WHAT IS BEING ASKED
Please update the listing below by replacing "Instruction" with "Task" wherever it appears, keeping everything else the same. Omit the pictures from your answer.

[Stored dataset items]
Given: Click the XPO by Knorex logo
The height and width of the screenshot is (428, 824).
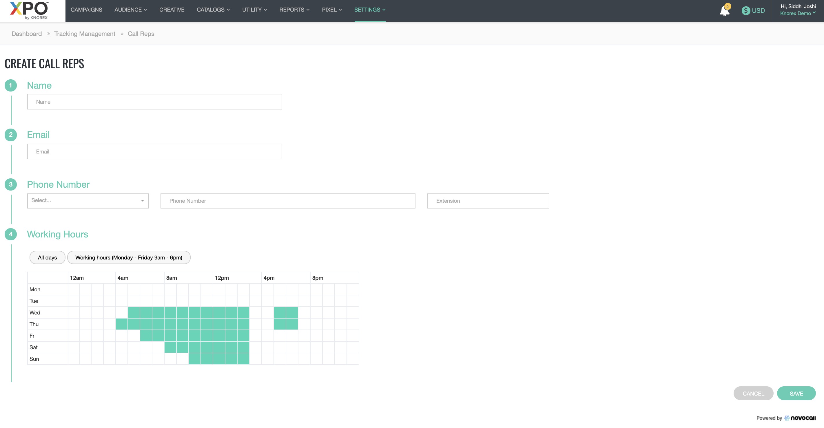Looking at the screenshot, I should (29, 11).
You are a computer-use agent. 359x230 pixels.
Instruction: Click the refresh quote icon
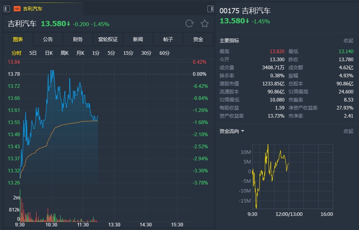coord(189,24)
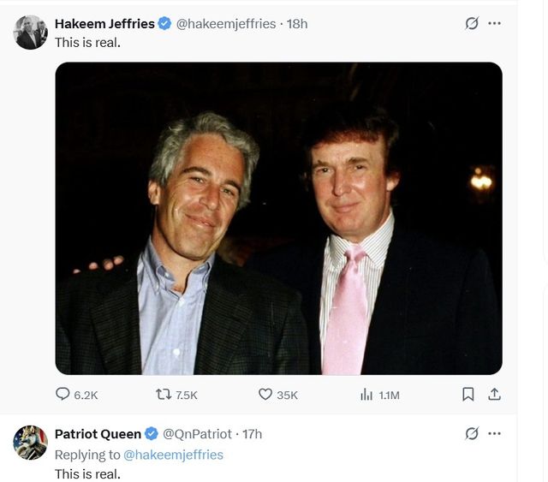Click the @QnPatriot handle
548x482 pixels.
198,434
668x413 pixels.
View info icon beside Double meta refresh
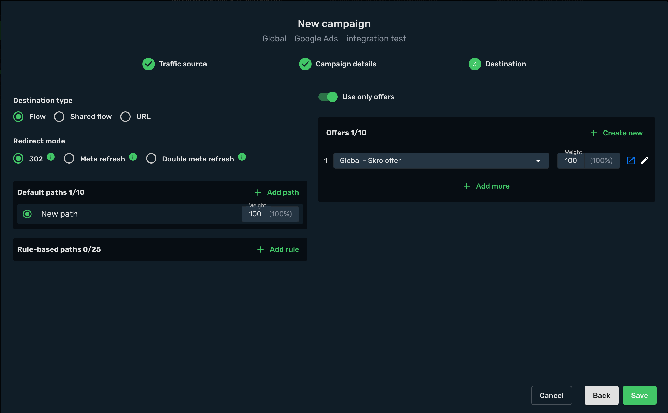[242, 157]
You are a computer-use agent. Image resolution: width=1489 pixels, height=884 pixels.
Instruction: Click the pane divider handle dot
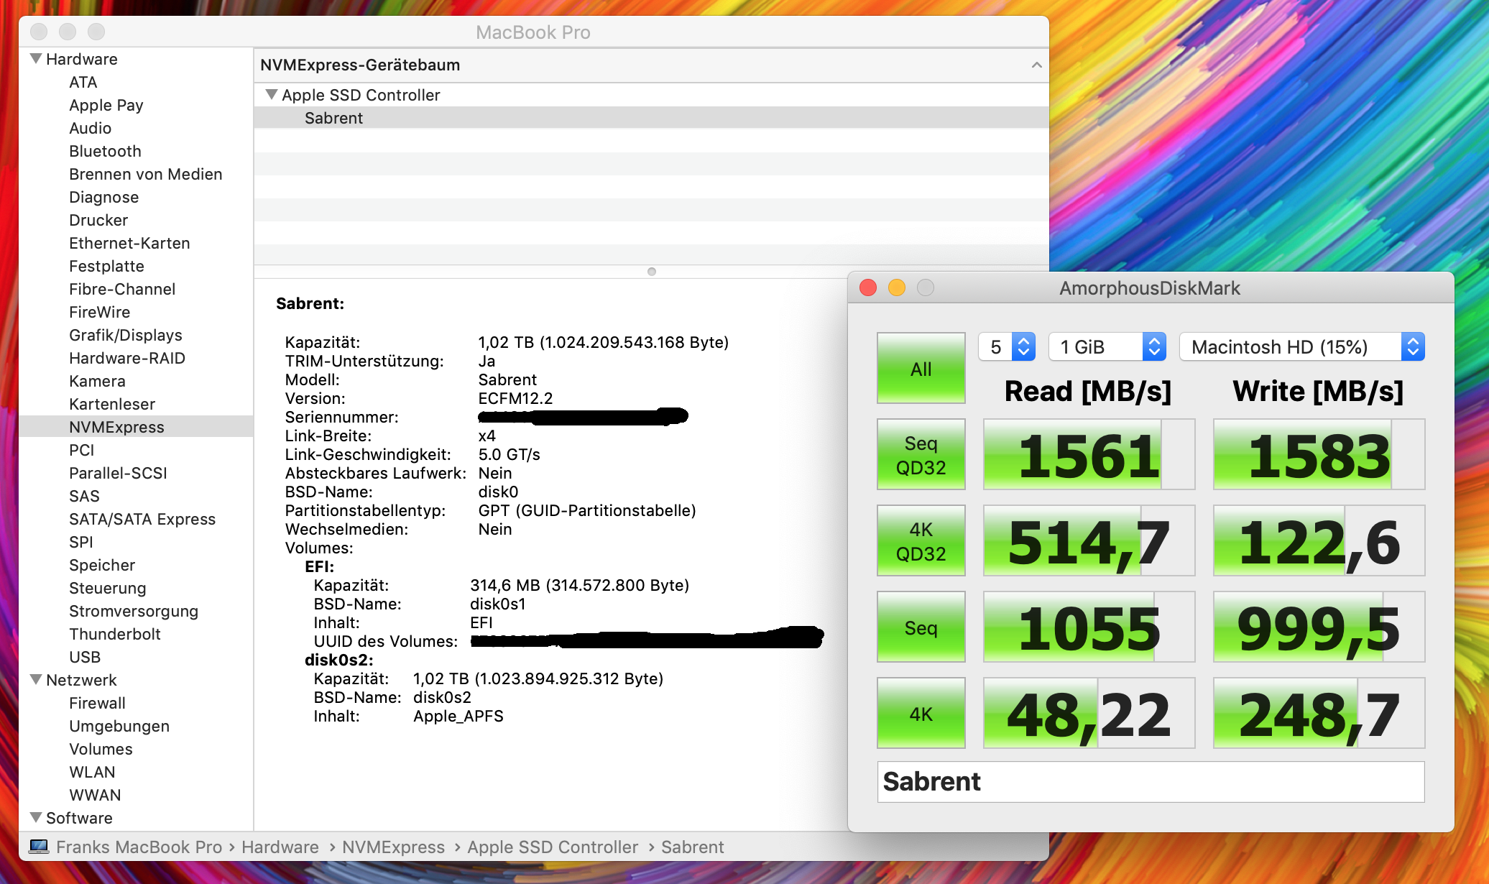[x=651, y=272]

REPLY
Given: Click the XPO by Knorex logo
The height and width of the screenshot is (428, 824).
Looking at the screenshot, I should (29, 11).
You are a computer-use agent. 359x230 pixels.
Task: Click the refresh quote icon
coord(189,24)
Click the @QnPatriot handle
548x482 pixels.
198,434
668x413 pixels.
View info icon beside Double meta refresh
[242, 157]
You are a computer-use agent. Image resolution: width=1489 pixels, height=884 pixels.
Task: Click the pane divider handle dot
[x=651, y=272]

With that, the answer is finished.